In an interview with TheWrap, Pluribus Capital’s Matthew Doull said he was not abandoning print for the moment, although he’s a big advocate of online.

Asked about his plans for the Reporter, Doull said: “We don’t see it as an investment in print. We see it as an investment in generating news, data and analysis for a specific audience. We’re very focused on providing something that that particular business community needs.”

He said print may not be around forever: “At the end of the day, the journalist these days who doesn’t break news on a 24-hour basis isn’t going to succeed. But there’s a real place for really good analysis.”

That’s true, and for the moment that place is not the Hollywood Reporter. Nor has it been for a long time. But there you have the rationale for resurrecting the place.

And clearly many changes are afoot: Gerry Byrne, who headed the Nielsen entertainment group, will be out (or, technically, a ‘consultant’) starting January first. Eric Mika seems likely to follow.

Doull says that his group, which includes the publisher of The Hill, Jimmy Finkelstein, and George Green, plans to invest millions of dollars in the Reporter, presumably to hire more people, since the staff has been decimated in successive cutbacks.

Not all Nielsen titles are in the same direst straits, but none of them are thriving. And all face the same declining business model of print.

Meanwhile, Variety’s sudden decision to institute a pay wall last Thursday seems like an act of desperation. Coming smack in the middle of the season when studios place the bulk of their advertising dollars, Variety has made a conscious decision to cut off its traffic.

Why desperation? Because the ad dollars must not be there to support the newsroom.

For the first time in a decade, Hollywood’s major studios have balked at spending the millions of dollars to place For Your Consideration ads in the trades. My insiders tell me that instead of the pile of greenbacks — up to $20 million for the Oscar season — the trades usually amasses, this year the haul will be under $5 million.

Variety Publisher Brian Gott put it starkly: “Traffic will fall steeply.”

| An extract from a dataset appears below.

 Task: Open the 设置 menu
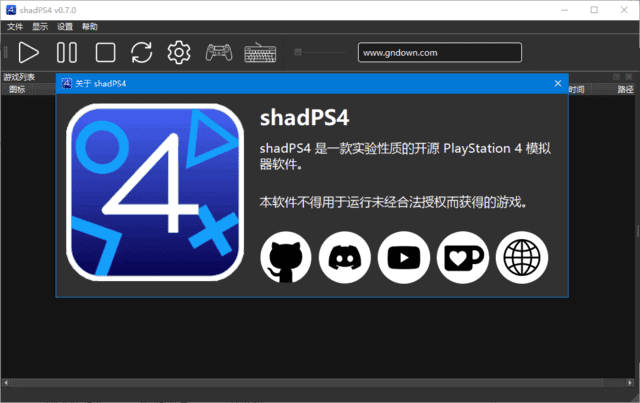65,26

"The number of unique visitors to will decline, but the people who remain on the site are our core audience,” Variety president Neil Stiles said in a statement. “These are ultimately the people we want to reach."

Yes, but for what content will they want to pay? Many of them will figure out other ways to get the same content — including reading it here at TheWrap (and many other places, to be fair).

And while it is true that advertising in the business-to-business audience is not strictly about internet CPMs, it is nonetheless tied to traffic. If Variety’s traffic falls precipitiously, this will certainly affect the rates it will be able to charge online.

Editor emeritus Peter Bart — who presided over the last, failed experiment to put behind a pay wall — has spoken to friends of the decision as one that will play out over the next few months.

He clearly does not feel certain that it will work.

But something has to, or Variety — like the Reporter — will be facing an endgame.